- **Directions for this task**: Word for word, please restate the line containing "Instruction: Click the" and all the lines that follow it to the end of the data.

= = = =

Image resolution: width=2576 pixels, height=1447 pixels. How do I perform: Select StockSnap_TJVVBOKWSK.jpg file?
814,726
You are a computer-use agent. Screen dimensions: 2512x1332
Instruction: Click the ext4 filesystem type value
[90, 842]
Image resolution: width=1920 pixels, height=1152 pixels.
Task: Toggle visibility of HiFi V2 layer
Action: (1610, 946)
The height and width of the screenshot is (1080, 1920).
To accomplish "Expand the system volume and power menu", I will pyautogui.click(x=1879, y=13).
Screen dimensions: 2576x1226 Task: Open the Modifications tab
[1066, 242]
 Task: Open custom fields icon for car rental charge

= = = =

- **Answer to this exercise**:
Instruction: Click the ext4 filesystem type value
[90, 842]
Image resolution: width=1920 pixels, height=1152 pixels.
Task: Toggle visibility of HiFi V2 layer
Action: (1610, 946)
The height and width of the screenshot is (1080, 1920).
To accomplish "Expand the system volume and power menu", I will pyautogui.click(x=1879, y=13).
Screen dimensions: 2576x1226 Task: Open the Modifications tab
[1066, 242]
 Task: Open custom fields icon for car rental charge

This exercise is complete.